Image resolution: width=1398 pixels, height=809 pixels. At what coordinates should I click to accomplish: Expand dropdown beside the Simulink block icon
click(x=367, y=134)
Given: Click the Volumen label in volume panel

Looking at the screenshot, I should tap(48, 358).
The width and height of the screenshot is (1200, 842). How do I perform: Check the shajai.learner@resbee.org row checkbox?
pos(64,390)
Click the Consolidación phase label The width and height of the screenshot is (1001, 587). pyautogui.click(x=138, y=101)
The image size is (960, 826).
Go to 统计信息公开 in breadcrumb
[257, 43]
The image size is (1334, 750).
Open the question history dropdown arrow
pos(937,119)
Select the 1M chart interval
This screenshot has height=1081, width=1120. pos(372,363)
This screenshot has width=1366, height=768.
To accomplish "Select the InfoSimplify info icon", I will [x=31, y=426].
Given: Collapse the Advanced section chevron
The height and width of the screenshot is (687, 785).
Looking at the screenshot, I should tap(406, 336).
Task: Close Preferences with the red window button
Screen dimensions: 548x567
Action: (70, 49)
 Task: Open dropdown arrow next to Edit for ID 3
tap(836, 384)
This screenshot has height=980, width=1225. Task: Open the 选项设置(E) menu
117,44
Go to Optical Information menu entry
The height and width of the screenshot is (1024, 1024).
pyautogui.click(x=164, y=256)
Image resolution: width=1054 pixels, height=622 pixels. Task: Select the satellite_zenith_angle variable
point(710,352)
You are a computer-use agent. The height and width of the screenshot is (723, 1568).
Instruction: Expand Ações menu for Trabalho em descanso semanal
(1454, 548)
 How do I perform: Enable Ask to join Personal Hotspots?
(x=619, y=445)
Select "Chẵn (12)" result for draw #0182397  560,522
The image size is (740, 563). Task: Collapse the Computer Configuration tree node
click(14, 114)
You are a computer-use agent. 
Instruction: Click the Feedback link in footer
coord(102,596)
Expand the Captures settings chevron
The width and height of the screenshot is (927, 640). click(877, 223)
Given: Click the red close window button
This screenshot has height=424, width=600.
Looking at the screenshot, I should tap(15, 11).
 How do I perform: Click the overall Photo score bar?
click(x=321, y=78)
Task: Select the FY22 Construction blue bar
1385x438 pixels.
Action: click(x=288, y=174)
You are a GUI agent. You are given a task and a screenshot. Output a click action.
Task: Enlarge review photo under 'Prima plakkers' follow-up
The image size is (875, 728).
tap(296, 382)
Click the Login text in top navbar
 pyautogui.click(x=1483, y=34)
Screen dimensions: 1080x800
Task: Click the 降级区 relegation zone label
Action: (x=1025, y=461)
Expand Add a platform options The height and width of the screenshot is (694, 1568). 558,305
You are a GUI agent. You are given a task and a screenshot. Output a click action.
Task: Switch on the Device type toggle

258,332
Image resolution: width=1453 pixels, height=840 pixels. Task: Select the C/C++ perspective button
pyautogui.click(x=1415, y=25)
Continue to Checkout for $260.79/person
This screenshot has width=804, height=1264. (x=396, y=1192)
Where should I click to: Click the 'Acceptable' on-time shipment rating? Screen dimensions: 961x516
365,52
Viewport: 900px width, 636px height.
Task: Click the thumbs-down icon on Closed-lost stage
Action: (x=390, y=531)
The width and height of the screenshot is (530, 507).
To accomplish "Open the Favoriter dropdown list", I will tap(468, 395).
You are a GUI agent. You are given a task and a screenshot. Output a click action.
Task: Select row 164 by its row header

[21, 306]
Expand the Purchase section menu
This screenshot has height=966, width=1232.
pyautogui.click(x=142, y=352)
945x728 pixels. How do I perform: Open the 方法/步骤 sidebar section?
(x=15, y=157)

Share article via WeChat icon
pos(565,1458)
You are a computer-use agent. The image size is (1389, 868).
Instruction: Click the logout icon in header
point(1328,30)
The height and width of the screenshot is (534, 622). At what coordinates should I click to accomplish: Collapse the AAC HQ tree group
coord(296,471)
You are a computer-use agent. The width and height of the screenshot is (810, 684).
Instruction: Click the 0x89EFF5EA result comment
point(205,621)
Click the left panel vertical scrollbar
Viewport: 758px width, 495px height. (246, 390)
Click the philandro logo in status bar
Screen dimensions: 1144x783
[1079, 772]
-*-*-
_Task objective_: Reproduce exactly the line containing "You are a computer-use agent. The width" and all lines after it through the end of the listing above; leave out every earlier line.

_Solution to this exercise_:
You are a computer-use agent. The width and height of the screenshot is (810, 684).
Instruction: Click the 0x89EFF5EA result comment
point(205,621)
Click the left panel vertical scrollbar
Viewport: 758px width, 495px height. (246, 390)
Click the philandro logo in status bar
Screen dimensions: 1144x783
[1079, 772]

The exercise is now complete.